Monday, May 24, 2010

It is almost CSA time

This past weekend we went out to Tantre Farm's open house and while the kids played on the swing and visited with the chickens, I realized that I need to get my act together since the first share is only weeks away.

The first order of business is to dig through the freezer and see what is left. I'm pretty sure I used up all the packages of blanched kale and beet greens, but I think there are still some frozen green beans and roasted red peppers that haven't been eaten and maybe some more purple potatoes lurking in the bin of the "beer fridge" (or "beer and potato fridge".)

The other thing I just started (and hope will be helpful) is some recipe preparation for this year's share. Now that I have a better idea of what will be in the box each week, I need to get a selection of recipes prepared so that I don't blank out and freak out when I see the bounty piled on my table. Of course, I can always refer to last summer's Tantre posts and remind myself which recipes were real winners (and hopefully also remember which ones weren't...). But I've also started a Google Doc called "CSA recipe ideas" and have it organized by vegetable. I browse a lot of cooking blogs and now, whenever I come across a recipe that sounds interesting in the produce-consumption department, I add it to the document with a link to the recipe. So if there is an inundation of peas one week, I can be reminded of Sesame Roasted Snap Peas or Sauteed Radishes and Snap Peas with Dill.

I've been feeling a little guilty at how I seem to always turn to the internet for recipes these days so I'm also going to take a little time and dig through my cookbook collection and see what looks good in there--then tab it with a post-it note and add the recipe to the document. Maybe I'll also discover that some of my cookbooks have outlived their usefulness and I can liberate a little shelf space.

Are there any other suggestions people have to prepare for the CSA bounty that will soon be upon us?


I don't head out into the wilderness without a map. Well, I did once in the White Mountains of New Hampshire, and, despite having a good sense of direction, got totally lost and was lucky to find my way back before nightfall. I remember being confused, a little freaked out and yet still hopeful that I'd stumble across something familiar.

That one time was enough for me to learn my lesson about the importance of maps.

So why has it taken me so long to figure out that I need a map for my writing?

I guess I thought that I knew enough from all my years of endless reading and class attending. But plot structure does not come via osmosis and I'm discovering that the way I've been writing is the equivalent of a hand drawn map on the back of a napkin when heading into treacherous territory. Because really, is there any territory more treacherous than my thoughts? (For those of you who have happy relationships with your thought processes, more power to you. However, my thoughts and I battle each other regularly.)

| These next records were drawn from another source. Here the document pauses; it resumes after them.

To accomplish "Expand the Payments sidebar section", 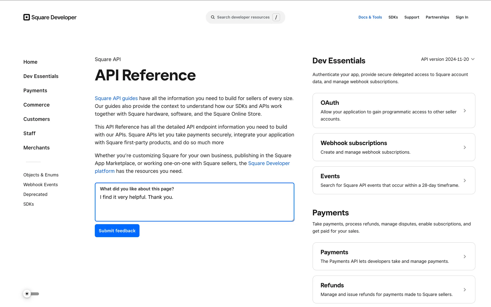I will tap(35, 91).
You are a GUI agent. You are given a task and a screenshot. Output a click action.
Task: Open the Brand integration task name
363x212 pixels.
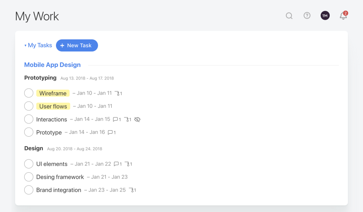(59, 190)
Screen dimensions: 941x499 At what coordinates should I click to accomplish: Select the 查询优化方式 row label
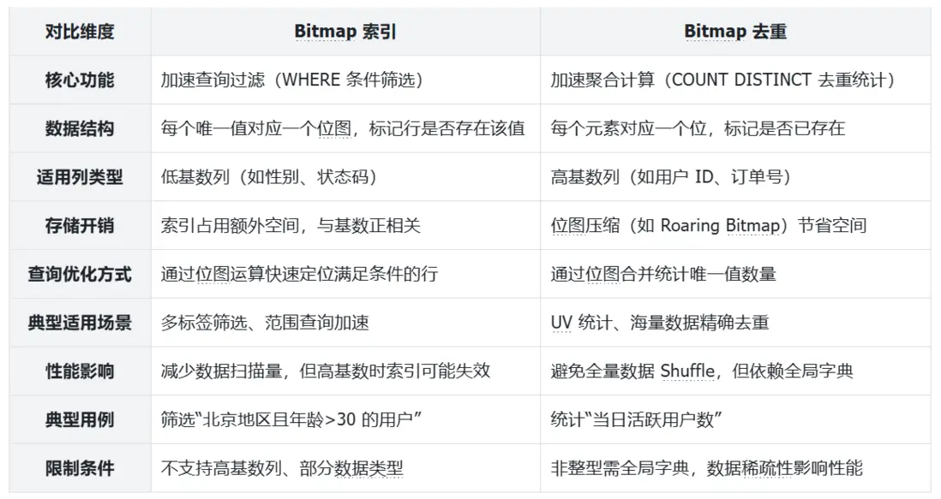[x=79, y=275]
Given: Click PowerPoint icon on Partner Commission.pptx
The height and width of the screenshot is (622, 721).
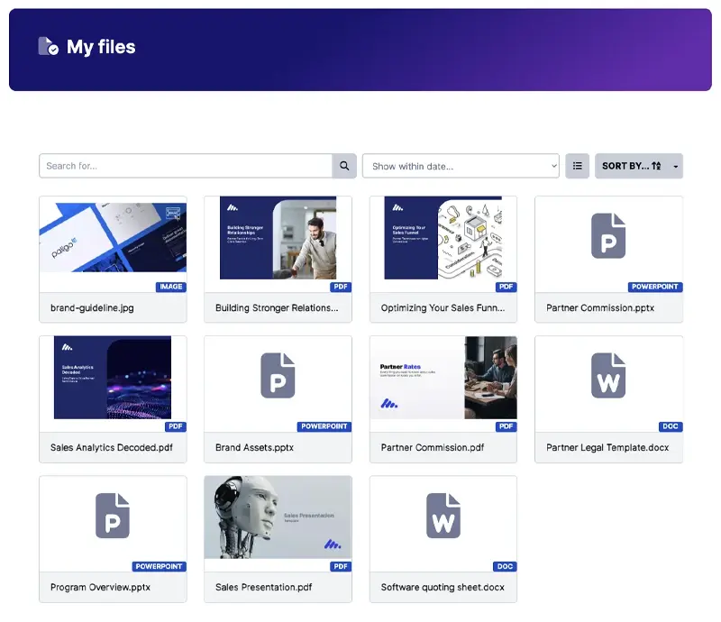Looking at the screenshot, I should pos(608,236).
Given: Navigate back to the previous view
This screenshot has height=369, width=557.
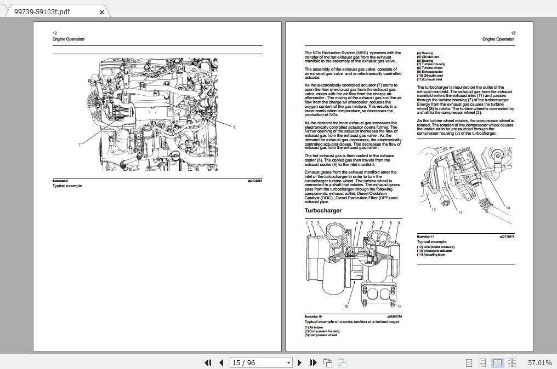Looking at the screenshot, I should click(327, 362).
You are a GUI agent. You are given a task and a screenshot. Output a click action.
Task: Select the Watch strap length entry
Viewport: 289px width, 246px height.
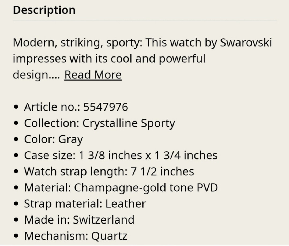tap(109, 172)
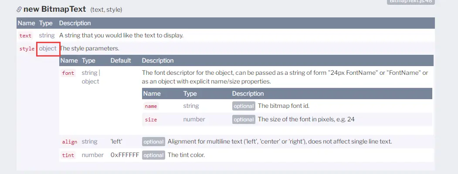Click the "string" type in the text row
Screen dimensions: 458x174
click(x=47, y=36)
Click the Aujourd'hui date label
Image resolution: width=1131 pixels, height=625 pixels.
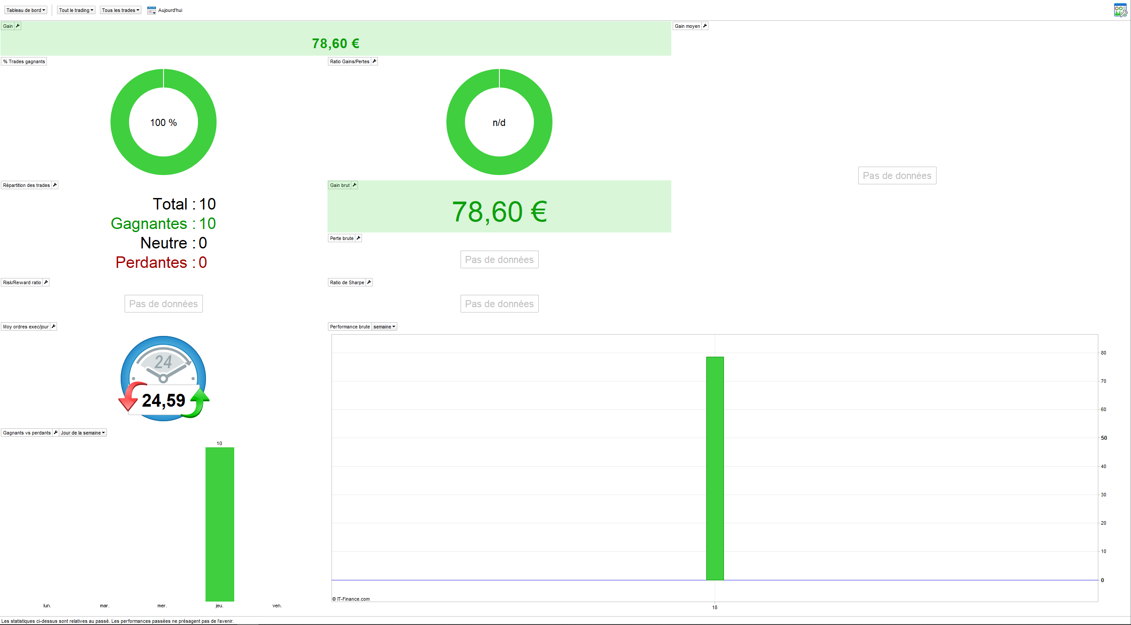(x=170, y=10)
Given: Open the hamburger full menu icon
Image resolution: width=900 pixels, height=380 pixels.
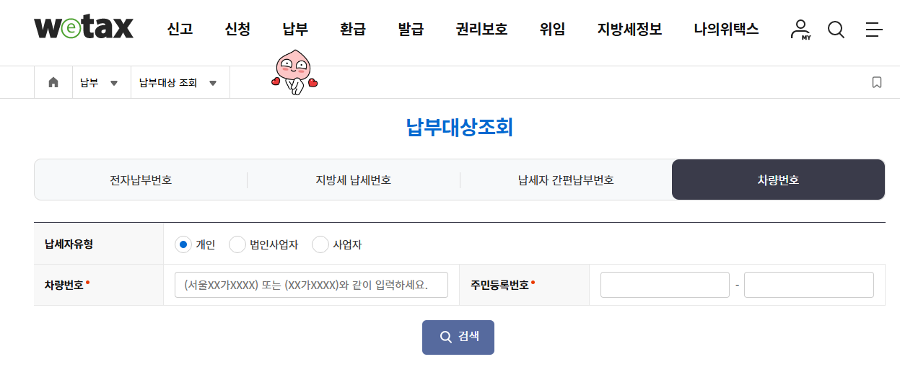Looking at the screenshot, I should click(873, 30).
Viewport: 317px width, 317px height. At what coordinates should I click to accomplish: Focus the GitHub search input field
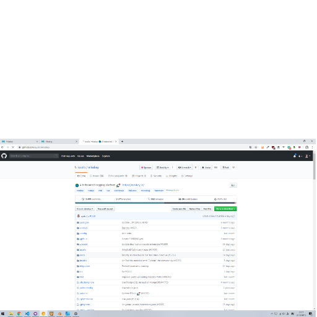tap(33, 156)
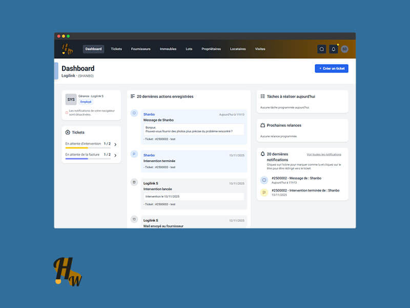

I recently had this "ah ha!" moment and have put the brakes on the work I've been doing on my book. In the week or so before the "ah ha!" I spent way too much time navigating, getting lost, moving chapters around, questioning turns in the plot and screwing up.

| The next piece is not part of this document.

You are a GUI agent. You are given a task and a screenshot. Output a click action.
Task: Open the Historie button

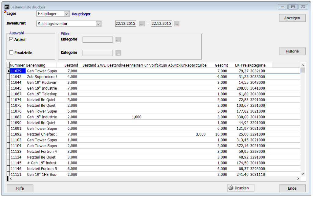coord(292,51)
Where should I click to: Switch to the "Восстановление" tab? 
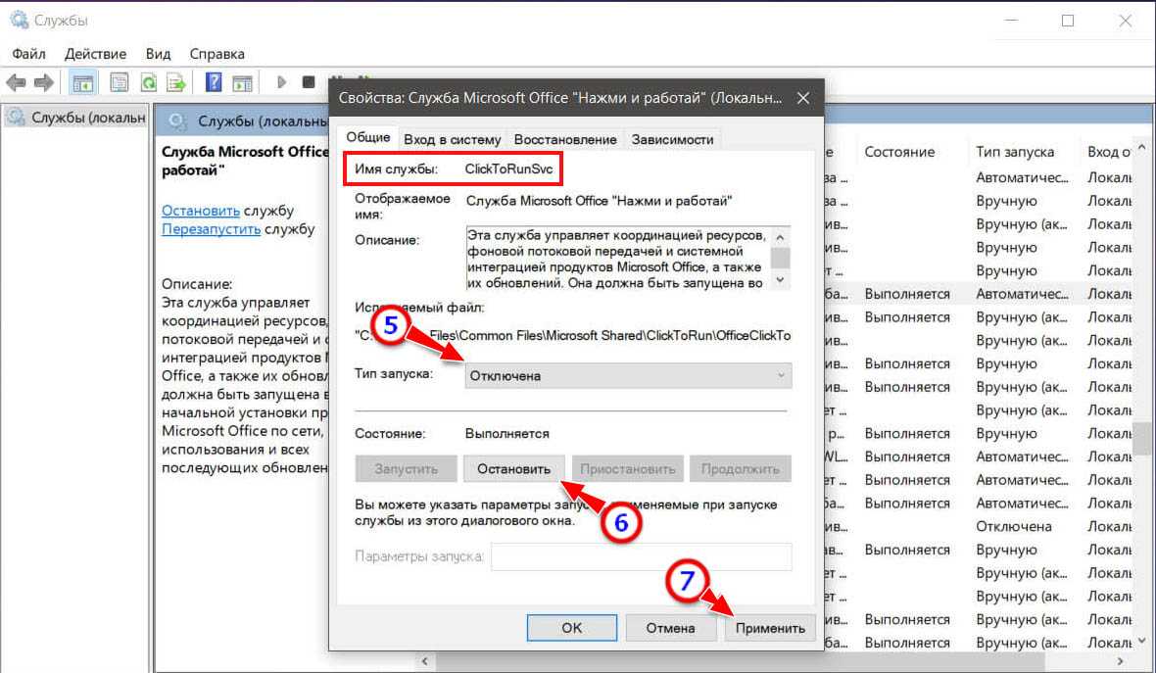[565, 139]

It was not the most satisfying week of work. In fact, I was a big time grump.

But now I know it was because I was lost. And yes, the feelings were remarkably similar to what I felt when lost in the forest except for the fact that it was all happening inside my head and I had plenty of tea and cookies* on hand to help me feel a little better.

So I'm backing up. I've pulled a few books that I admire off the shelf and I'm mapping them.** I'm re-reading them for structure and charting their movements chapter by chapter. And then I'm going to use them as models to map my own book. I can now actually say that I'm looking forward to trying again with my map in hand. It's kind of like getting myself psyched up to climb a challenging mountain, but I won't be going up it empty handed this time.
*Speaking of cookies, I thought I made good chocolate chip cookies, but the newest chocolate chip cookie recipe from Cook's Illustrated in which you brown the butter before making the cookie batter, is amazing.
**One really good side effect of the mapping project is that I've discovered the central idea for my next book and plan to have a map in hand for that one before NaNoWriMo rolls around.